Business | Banking

Regional banks ride out global financial storm

IMF sees non-oil Arab growth at 2 per cent in 2102 and up to 4 per cent in 2013

  • WAM
  • Published: 16:21 December 31, 2012
  • Gulf News

  • Image Credit: Reuters
  • The Central Bank of Egypt headquarters in Cairo. The central bank introduced a new currency regime on Sunday to conserve its foreign reserves, which it said had reached a critical level.

Arab banks have remained immune to financial crises that have swept Europe and other countries as most of their assets are in US dollar and are expected to perform even better in 2013, according to a top Arab banker.

Although most major economies have recovered from those crises, the year 2013 will be challenging economically and financially, where the difficulties of the economic situations in the United States and the Euro Zone remain overshadowing the global economy, said Adnan Yousuf, chairman of the Beirut-based Union of Arab Banks (UAB), which groups most banks in the Arab countries.

However, all indications point to the fact that this economy will enter a new stage, especially during the second half of next year, he said.

Citing international projections, he said global economic growth was expected to have recorded 3.1 per cent in 2012 and could be around 3.4 per cent in 2013.

The IMF expects the non-oil Arab countries to achieve a growth by two per cent in 2102, to rise between 3.6 and 4 per cent on average in 2013. As for Arab Gulf oil states, they are expected to register an average growth rate of 6 per cent in 2013.

“Amid this global economic outlook, the UAB database shows that Arab banks, despite what’s happening regionally and internationally, are generally still safe from all these developments, and have not been significantly affected as other economic sectors,” Yousuf said in an article published by UAB’s December magazine.

“Most of the Arab banking sectors have adapted to the evolving conditions, or even started to go beyond its implications, as they retain excellent capitalisation ratios, and a very good level of liquidity where the majority of the Arab banks have adjusted its lending growth rates...despite the decline in profits from a number of Arab banks, these banks still achieve good profitability ratios.”

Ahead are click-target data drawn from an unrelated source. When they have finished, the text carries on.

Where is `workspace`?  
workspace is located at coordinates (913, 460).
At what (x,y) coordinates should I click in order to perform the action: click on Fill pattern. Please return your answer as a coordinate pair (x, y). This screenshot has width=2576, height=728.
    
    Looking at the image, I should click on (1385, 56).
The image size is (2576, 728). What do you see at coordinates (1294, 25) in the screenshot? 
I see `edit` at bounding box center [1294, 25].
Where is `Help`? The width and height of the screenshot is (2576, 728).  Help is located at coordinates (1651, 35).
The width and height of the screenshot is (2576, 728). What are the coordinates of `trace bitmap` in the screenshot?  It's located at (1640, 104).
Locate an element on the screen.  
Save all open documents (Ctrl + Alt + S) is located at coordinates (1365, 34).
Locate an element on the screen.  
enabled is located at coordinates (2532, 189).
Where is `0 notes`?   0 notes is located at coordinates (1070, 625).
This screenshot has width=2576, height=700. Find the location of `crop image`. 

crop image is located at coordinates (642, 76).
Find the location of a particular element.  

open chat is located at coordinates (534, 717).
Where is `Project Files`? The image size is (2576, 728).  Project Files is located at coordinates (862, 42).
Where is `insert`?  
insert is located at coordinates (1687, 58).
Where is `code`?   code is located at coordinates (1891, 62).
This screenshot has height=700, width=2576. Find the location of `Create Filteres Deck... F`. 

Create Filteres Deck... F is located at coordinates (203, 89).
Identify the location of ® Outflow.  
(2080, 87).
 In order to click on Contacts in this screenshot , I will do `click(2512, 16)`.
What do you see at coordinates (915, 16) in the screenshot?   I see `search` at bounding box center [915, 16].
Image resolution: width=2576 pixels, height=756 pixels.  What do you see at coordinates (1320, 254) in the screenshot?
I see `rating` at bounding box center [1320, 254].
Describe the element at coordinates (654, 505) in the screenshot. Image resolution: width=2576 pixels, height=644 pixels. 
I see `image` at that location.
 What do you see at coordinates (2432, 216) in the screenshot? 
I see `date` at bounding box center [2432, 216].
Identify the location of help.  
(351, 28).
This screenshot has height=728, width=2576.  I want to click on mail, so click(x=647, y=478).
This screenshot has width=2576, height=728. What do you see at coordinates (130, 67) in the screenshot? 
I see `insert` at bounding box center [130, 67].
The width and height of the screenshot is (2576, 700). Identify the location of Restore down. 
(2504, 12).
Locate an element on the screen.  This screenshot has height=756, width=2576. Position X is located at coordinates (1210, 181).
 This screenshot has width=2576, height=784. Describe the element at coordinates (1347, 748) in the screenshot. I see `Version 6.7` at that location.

He noted that Arab banks achieved good growth rates during the first nine months of 2012 compared to the end of the year 2011, where UAE banks’ assets grew by 6.1 per cent while there was growth of 6.8 per cent in Saudi banks, 9.9 per cent in Oman, 13.1 per cent in Qatar and between three and seven per cent in other Arab banks.

“In addition to these reassuring indicators, expectations of higher assets and profitability of Arab banks in 2013 are based on the high volume of funding expected to be offered by banks to governments in order to implement major projects and those related to infrastructure, as well as trade finance, which is recovering as a result of the increasing volume of trade exchange between Arab countries on the one hand and between Asia and Latin America on the other.”

Yousuf said Arab banks have resorted to hedge funding over the past years due to the aggravated implications of sovereign debt and US crises, where many of them, especially Gulf banks sharply raised their capital. “This is in addition to the fact that most Arab banks deal in dollars, where their exposure to the Euro is around 15 per cent compared to 85 per cent in the US dollar,” he said.

According to Yousuf, the Arab banking sector is considered the largest and most important Arab financial sector, compared to other financial sectors such as stock exchanges, insurance, investment funds, pension funds and others, both in the size of its assets or financial resources and financing.